As I've written previously, the elevation of the "objective" press to almost an institution of state, a semi-official fourth branch in the American constitutional system, is a phenomenon of the post-World War II period. Like so much of what we regard now as the natural order of political things, in other words, the constitutional place of our so-called mainstream press is an artifact of the Cold War. In its pose of objectivity, the corporate press had a central role to play during that struggle: both in the maintenance of the internal consensus necessary to confront the Soviet Union over a long period, and as a support for, and embodiment of, the claim of Western liberal democracy (over against Communism) to represent a universal, historically unconditioned solution to the question of political and social freedom.

Well, the Cold War is over (though the Bush administration is trying for a replay, in its global war on Terror), and so is the era of consensus. Even if we hoped to return to consensus (really an ideological fantasy, which was never all it was cracked up to be), we live in a post-broadcast information economy now: the machinery to maintain consensus doesn't work as it used to. No point mourning the situation.

Nor is it worth mourning. When did the consensus-era press ever really speak the truth to power, except from the fringes, or opportunistically? (Not even Watergate, the press's shining constitutional moment, would have been Watergate without a Democratic Congress determined to use its investigative power against the Executive. Consider Iran-Contra as an instructive counter-example.) The ground of "fact" that we imagine the unaffiliated press to be responsible for policing is the ground of the unexamined assumption, the generally-agreed-upon. Fact in itself has no power to transform the life of the nation until and unless it becomes truth, political truth, made so by people committed to political engagement. To the extent that belief in a neutral press lulls us into believing that political truth is the result of some sort of technical or institutional process, something properly entrusted to a professional elite, to that extent it lulls us from our responsibility as citizens in a democracy to marry information to action.

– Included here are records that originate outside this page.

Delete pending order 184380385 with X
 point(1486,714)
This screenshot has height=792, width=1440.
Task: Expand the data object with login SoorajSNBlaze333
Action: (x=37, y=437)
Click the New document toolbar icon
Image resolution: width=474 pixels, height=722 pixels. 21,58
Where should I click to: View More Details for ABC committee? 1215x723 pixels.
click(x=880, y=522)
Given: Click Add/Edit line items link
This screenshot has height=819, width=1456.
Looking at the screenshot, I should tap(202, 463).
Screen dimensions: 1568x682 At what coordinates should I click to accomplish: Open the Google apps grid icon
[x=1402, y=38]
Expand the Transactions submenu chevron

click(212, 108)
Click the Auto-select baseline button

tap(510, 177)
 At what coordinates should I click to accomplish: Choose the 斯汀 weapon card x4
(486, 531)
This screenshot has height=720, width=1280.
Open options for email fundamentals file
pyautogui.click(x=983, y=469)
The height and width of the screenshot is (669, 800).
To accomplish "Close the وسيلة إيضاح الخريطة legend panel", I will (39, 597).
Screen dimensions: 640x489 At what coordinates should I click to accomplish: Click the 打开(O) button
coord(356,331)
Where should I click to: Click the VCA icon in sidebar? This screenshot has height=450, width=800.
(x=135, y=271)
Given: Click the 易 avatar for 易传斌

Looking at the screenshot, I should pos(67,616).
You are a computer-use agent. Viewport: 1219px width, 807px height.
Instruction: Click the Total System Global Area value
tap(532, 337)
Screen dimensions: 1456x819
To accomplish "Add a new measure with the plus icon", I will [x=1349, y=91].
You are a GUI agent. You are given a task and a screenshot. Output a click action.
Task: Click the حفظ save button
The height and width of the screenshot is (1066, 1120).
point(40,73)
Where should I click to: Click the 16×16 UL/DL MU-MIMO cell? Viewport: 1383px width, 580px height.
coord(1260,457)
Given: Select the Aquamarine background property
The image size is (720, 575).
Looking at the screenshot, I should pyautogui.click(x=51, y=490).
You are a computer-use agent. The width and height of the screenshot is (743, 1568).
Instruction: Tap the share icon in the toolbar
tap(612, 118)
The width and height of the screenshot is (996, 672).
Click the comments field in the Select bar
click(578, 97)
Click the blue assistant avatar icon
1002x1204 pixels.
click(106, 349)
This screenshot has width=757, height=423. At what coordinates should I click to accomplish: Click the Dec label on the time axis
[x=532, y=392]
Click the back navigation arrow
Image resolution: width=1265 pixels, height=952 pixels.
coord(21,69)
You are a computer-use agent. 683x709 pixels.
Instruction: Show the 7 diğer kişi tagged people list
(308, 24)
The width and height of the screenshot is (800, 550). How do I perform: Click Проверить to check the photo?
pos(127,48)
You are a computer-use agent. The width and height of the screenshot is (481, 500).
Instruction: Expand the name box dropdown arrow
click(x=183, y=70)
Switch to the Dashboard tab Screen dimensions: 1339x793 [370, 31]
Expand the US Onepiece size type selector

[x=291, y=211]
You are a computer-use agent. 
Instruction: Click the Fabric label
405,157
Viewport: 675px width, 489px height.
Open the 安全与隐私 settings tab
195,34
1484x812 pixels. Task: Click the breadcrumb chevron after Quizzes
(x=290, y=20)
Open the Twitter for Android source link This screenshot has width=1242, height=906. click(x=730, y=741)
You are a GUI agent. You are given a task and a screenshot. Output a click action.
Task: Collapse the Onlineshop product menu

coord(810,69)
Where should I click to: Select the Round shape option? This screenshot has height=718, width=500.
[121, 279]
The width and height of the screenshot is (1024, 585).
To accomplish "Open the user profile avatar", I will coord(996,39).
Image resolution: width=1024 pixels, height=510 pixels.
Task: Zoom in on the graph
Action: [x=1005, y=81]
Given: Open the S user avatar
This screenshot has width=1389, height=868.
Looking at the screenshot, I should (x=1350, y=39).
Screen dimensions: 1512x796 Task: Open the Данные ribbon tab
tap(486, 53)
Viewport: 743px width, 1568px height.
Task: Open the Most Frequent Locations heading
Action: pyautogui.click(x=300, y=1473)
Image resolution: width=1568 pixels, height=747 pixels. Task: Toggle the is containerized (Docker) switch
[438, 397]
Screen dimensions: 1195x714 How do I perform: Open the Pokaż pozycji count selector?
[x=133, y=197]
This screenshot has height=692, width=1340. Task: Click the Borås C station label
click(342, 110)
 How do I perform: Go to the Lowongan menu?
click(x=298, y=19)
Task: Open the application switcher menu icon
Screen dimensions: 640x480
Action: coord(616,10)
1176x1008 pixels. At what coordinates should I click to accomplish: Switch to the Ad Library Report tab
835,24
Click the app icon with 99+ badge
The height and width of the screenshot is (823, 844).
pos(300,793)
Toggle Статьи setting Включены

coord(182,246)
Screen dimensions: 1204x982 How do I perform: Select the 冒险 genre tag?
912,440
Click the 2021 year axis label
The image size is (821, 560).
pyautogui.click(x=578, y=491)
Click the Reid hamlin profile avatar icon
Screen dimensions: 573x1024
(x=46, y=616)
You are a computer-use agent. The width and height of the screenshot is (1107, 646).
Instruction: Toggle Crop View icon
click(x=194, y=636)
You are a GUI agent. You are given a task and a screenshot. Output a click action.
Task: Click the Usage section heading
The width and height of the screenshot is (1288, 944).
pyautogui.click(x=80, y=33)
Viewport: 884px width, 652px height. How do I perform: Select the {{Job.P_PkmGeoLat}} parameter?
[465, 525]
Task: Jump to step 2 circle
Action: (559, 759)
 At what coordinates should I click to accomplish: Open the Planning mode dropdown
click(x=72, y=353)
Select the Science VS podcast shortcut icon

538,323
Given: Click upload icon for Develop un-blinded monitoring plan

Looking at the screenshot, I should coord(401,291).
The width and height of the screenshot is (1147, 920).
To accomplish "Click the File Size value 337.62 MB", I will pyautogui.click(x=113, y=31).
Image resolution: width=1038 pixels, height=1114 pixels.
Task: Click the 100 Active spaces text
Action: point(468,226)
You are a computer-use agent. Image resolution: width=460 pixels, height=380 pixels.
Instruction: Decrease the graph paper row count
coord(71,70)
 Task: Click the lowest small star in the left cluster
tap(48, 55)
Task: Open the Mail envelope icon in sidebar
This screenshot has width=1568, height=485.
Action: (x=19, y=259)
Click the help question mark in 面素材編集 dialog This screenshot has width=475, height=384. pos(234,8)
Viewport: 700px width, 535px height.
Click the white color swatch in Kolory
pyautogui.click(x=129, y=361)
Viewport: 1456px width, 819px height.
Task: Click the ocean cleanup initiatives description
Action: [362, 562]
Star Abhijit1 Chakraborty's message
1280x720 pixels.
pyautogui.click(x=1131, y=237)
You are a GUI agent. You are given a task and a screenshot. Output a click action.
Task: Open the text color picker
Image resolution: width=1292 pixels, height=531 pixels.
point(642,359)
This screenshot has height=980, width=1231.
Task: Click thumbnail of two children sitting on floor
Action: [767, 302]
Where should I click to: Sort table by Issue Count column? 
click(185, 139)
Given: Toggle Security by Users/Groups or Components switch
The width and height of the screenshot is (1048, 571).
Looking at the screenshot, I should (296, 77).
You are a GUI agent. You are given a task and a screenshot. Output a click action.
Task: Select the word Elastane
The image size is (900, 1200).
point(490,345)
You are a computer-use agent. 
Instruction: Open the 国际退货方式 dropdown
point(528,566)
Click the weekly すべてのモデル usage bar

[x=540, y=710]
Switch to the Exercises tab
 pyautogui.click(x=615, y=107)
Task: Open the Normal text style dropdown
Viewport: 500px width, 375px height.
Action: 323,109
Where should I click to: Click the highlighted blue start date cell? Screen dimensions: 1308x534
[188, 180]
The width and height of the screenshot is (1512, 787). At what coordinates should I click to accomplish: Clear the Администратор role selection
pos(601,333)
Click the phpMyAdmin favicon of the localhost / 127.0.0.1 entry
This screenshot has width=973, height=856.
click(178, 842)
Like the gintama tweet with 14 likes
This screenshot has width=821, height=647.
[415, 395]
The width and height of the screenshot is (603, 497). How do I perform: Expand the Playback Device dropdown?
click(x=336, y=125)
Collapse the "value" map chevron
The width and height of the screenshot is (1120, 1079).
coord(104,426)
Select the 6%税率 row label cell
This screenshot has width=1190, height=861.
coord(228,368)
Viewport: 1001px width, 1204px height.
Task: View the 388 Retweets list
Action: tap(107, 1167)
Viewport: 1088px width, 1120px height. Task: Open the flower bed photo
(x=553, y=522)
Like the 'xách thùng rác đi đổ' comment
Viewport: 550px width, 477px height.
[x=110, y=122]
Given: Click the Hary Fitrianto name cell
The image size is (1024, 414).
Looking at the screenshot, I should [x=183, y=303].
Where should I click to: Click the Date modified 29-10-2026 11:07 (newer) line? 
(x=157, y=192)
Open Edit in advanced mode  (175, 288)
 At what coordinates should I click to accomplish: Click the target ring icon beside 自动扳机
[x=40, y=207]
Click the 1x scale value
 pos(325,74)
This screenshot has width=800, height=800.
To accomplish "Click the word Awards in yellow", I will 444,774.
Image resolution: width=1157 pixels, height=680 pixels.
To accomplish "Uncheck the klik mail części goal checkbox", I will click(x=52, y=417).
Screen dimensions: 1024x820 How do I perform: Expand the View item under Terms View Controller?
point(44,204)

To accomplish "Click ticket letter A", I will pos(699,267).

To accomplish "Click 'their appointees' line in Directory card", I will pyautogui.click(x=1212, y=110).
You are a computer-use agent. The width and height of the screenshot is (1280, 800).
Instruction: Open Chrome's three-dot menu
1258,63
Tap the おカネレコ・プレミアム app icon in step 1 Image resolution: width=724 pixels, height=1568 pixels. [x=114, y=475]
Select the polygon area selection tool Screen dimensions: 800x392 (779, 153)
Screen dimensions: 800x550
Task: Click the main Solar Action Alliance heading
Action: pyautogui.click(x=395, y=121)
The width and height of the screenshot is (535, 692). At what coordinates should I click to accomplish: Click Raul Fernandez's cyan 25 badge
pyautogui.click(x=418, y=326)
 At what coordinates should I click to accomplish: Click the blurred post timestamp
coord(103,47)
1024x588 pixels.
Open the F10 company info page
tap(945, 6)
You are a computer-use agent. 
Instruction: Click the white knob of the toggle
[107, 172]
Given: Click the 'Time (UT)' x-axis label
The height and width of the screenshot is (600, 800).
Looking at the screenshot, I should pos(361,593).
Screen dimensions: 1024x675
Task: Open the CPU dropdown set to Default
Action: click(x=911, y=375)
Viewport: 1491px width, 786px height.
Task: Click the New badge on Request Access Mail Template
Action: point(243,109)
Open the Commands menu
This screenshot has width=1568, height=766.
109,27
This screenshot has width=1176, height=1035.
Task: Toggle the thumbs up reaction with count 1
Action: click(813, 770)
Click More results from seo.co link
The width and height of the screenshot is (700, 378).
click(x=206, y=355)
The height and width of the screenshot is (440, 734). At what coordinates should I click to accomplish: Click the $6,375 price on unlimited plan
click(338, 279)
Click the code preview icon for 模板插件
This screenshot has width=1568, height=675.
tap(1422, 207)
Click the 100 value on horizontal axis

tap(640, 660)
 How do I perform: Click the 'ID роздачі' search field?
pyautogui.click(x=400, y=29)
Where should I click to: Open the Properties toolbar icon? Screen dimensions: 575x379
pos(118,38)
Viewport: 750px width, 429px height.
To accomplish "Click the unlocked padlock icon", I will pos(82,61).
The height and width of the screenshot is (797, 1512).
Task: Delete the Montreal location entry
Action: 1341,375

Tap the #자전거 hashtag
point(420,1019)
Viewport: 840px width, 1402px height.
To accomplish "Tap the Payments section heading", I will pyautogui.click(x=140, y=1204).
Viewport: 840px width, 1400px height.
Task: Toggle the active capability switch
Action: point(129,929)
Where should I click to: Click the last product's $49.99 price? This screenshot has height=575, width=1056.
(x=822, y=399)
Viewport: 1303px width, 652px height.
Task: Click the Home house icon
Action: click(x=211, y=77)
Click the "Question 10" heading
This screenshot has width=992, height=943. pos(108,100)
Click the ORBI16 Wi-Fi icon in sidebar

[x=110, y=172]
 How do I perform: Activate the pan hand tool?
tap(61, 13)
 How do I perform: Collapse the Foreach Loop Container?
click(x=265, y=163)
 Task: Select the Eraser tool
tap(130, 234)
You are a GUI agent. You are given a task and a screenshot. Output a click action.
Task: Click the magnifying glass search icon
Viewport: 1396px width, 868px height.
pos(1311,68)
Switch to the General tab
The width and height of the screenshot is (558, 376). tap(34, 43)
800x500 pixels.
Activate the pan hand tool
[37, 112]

As far as I'm concerned, the best if not the only encouraging feature of American journalism at the moment is the blogosphere's partisan engagement with the mainstream press. Let disagreement, even unfair disagreement, run rampant: we need disagreement if we're to have democracy. Granted, the Right—which has bought itself an entire parallel press, and has already begun extending political coordination into its share of the blog space—has an enormous head start of us. But the weak have won asymmetric wars in the past, and in any case we have no alternative but to fight. And while we still have the chance to fight, we ought to be glad of it.